Para ampliar seus lucros e ocultar participação nas irregularidades, grandes marcas de roupas utilizam "laranjas". Estes se apresentam como empregadores ou donos de oficinas, mas na prática respondem a ordens dos elos de maior poder na cadeia produtiva.
Em novembro de 2017, a grife Zara Brasil LTDA foi considerada pelo Tribunal Regional do Trabalho da 2ª Região (TRT-2) responsável por casos de trabalho análogo à escravidão em sua cadeia de fornecimento.
Segundo o acórdão, a marca de origem espanhola adotou uma postura de “cegueira conveniente” diante das péssimas condições de trabalho nas oficinas, a fim de obter um produto com “baixíssimos custos, que somente poderiam ser obtidos de forma ilegal”.

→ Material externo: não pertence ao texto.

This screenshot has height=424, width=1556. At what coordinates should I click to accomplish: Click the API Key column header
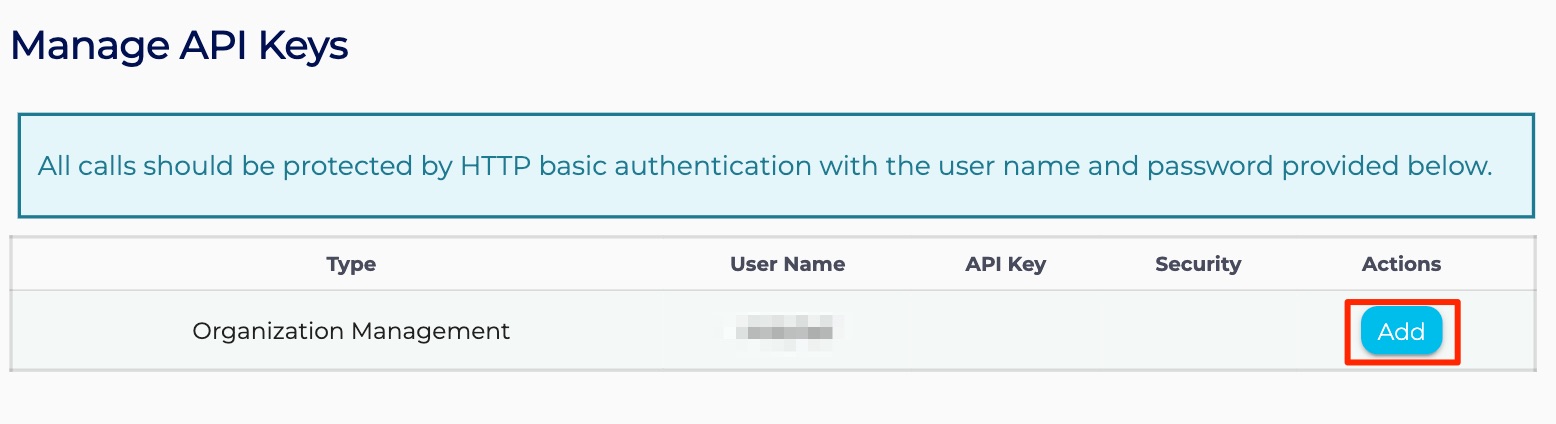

Um dos indícios mencionados pelo TRT-2 era que uma das empresas intermediárias, a Aha Indústria e Comércio, sequer tinha máquinas de costura em suas instalações. Na interpretação do desembargador, a Aha servia apenas para ocultar o envolvimento da Zara com as violações.
As inspeções nas oficinas que forneciam para a Zara se deram no âmbito do Programa de Erradicação do Trabalho Escravo Urbano da Superintendência Regional do Trabalho do Estado de São Paulo (SRTE-SP), que passou a rastrear o as mercadorias a partir da criação do “Pacto Contra a Precarização e Pelo Emprego e Trabalho Decentes em São Paulo: Cadeia Produtiva das Confecções”.
Graças a esse esforço conjunto, constatou-se que oficinas de confecção em São Paulo estavam repletas de trabalhadoras submetidas a servidão por dívida, condições degradantes e jornada exaustiva. O fato de que muitas eram imigrantes bolivianas e peruanas sem a devida documentação para permanência no país as tornava um alvo preferencial, porque coibia as denúncias.
Entre 2010 e 2018, investigações semelhantes permitiram que 37 marcas do setor fossem flagradas submetendo trabalhadores a condições análogas à de escravo. A maioria das vítimas residiam nas próprias oficinas, sem condições adequadas de higiene, e recebiam pagamentos insignificantes por peça produzida – incompatíveis com o preço final das peças no varejo. Outras empresas flagradas, como Marisa, Collins, Le Lis Blanc e Renner, também fizeram acordos e assumiram compromissos para que o processo judicial não se estendesse.
Em reação às pressões dos consumidores, diversas grifes assumiram a responsabilidade de monitorar suas cadeias produtivas, enfrentar o trabalho escravo, a violência contra a mulher, o trabalho infantil e demais irregularidades. Parte delas assinaram o Pacto Nacional pela Erradicação do Trabalho Escravo.
Apesar dos avanços, um número substancial de empresas ainda trabalha à margem da legislação, violando os direitos humanos, sonegando impostos e contrabandeando trabalhadores imigrantes para oficinas em condições incompatíveis com a dignidade humana.